*Estratto del documento*:
+--
Depersonalizzazione: la perdita dei confini dell’io

Un piccolo resoconto fatto al prof. Giovanni Stanghellini negli anni di formazione universitaria

Faccio gesti che mi sono ordinati. Ho dei movimenti troppo disordinati perché possano essere i miei; qualcuno mi spinge, qualcuno mi fa comportare in un modo in cui non mi comporterei spontaneamente. Scrivo parole di altri. Contro la mia volontà, scrivo con una mano che non è la mia. Ho delle distrazioni, sono persa…vorrei guidare la mia testa da sola, ma non sono in possesso della mia mente.

(Appunti del dott. Sérieux), in G. De Clérambault, L’automatisme mental.

La sindrome di automatismo mentale, magistralmente descritta dalla paziente nel brano appena riportato, è quel fenomeno per cui un soggetto si sente influenzato, scippato dell’intimità del suo pensiero a tal punto che lo stesso può arrivare a ritenere che qualcun altro pensi al suo posto. La depersonalizzazione, quindi, è il fulcro di una simile esperienza. Essa si risolve in una “perdita del sentimento di unità e individualità della persona” (Evelynme Pewzner, Introduzione alla psicopatologia dell’adulto).

Una simile sintomatologia trova la propria definizione in quella che l’illustre Schneider aveva sistematizzato dietro la definizione di “sintomi di primo rango”. Ovvero in quella categoria nosografia in cui ciò che è privato, intimo, profondamente interiore diviene pubblico, manifesto, dominio della platea umana. Non solo, ma Schneider ricollegava a questa sua denominazione le esperienze di influenzamento somatico, influenzamento nel campo del sentimento, degli impulsi e del volere (Mario Rossi Monti, Giovanni Stanghellini, Psicopatologia della schizofrenia).

Parlare di disturbi dei confini dell’io e di depersonalizzazione, significa, in primo luogo, riferirsi ad alcune della più evidenti manifestazioni sintomatologiche della schizofrenia.

In quella che, volendo usare un’immagine di chiara immediatezza, viene definita emorragia, accade che letteralmente ciò che è fuori viene dentro e il contrario. E’ una sorta di flusso-deflusso in cui viene minata nelle profondità la meità del soggetto, ovvero quel sentimento del sé determinato da confini interiori che, in quanto tali, assolvono un ruolo cruciale: quello di demarcare, in una sorta di trincea di protezione e tutela del sé, ciò che io sono dall’alterità.

E’ utile ricordare come per Jaspers, che ha coniato il fortunato termine “Disturbi dell’Io”, il delirio si manifesti come uno o una serie di costrutti ideici ma riconducibili tutti a una precedente esperienza.

Da un punto di vista psicodinamico, sganciando il concetto di depersonalizzazione da quello di schizofrenia, è possibile ravvisarne una matrice di aiuto alla sopravvivenza nella scissione che si crea tra un sé che osserva e un sé che è coinvolto in una situazione traumatica e di crisi (Glen O. Gabbard, Psichiatria psicodinamica).
+--
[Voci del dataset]
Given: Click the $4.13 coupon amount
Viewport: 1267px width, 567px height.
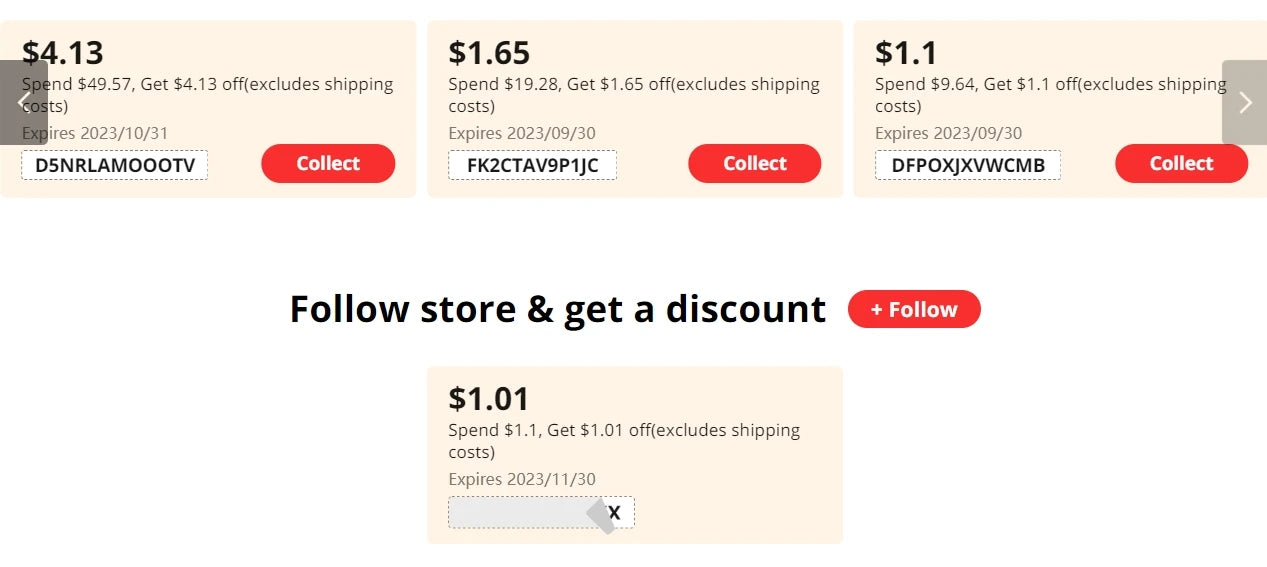Looking at the screenshot, I should pos(63,52).
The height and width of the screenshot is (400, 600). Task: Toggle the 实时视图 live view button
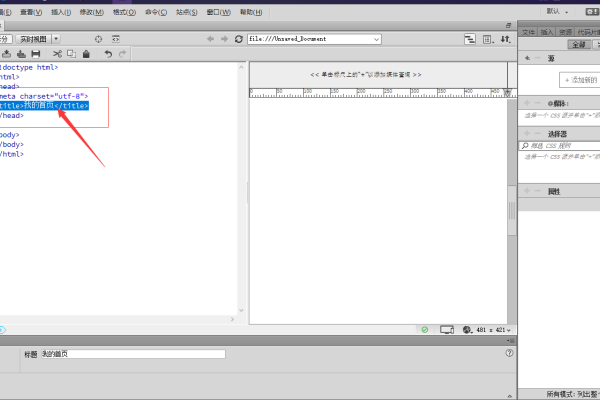[31, 39]
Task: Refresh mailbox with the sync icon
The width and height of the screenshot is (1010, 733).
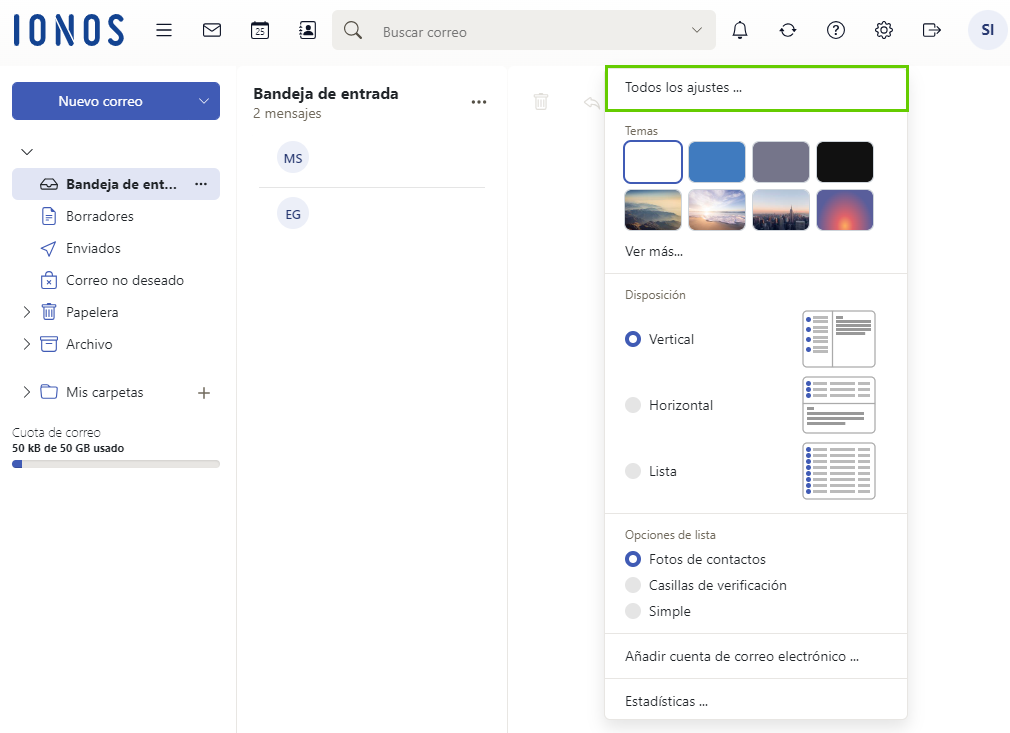Action: coord(788,30)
+--
*Istruzioni del compito*: Riporta il passo del testo sulla depersonalizzazione che inizia con le parole "Parlare di disturbi" e termina con "sintomatologiche della schizofrenia.", cambiando "manifestazioni sintomatologiche" in "espressioni cliniche".

*Risposta al compito*:
Parlare di disturbi dei confini dell’io e di depersonalizzazione, significa, in primo luogo, riferirsi ad alcune della più evidenti espressioni cliniche della schizofrenia.